Elysium confirms the talent for razory mayhem and shocking satire that Blomkamp showcased in his remarkable first feature, "District 9." In "Elysium," Blomkamp comes up with sci-fi conceits that sear themselves into your imagination. Much if the movie takes place in a crumbling, shantytown 22nd century Los Angeles that suggests the concrete ghettos of Rio meets "Blade Runner," with the sun out.
Suspended above this hellhole society is a man-made satellite called Elysium, whose vast metal rim contains a sprawling prefab suburban paradise -- acres and acres of pristine lawns and McMansions. The people who live there have everything they want, yet Blomkamp's sly joke is that even the world everyone on Earth covets is a paper-thin and almost virtual place.
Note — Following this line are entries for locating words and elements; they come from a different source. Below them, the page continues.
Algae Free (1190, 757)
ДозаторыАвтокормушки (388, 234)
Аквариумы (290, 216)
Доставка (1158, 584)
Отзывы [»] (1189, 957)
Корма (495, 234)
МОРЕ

"Elysium" has been shot in an incredibly effective mode of raggedy, quick-cut anxiety, yet the movie's plot, I have to say, is fairly basic. Max has to get to Elysium to repair his irradiated body, and he must face down the fascist politician who's plotting to take over; she's played by Jodie Foster with angry clipped diction and not a lot more.
But once Max gets up to Elysium, the film turns into a virtuoso gun battle that might be taking place almost anywhere. What makes it matter is Damon, who has kicked ass before, but never with this kind of underlying brotherhood-of-man melancholy.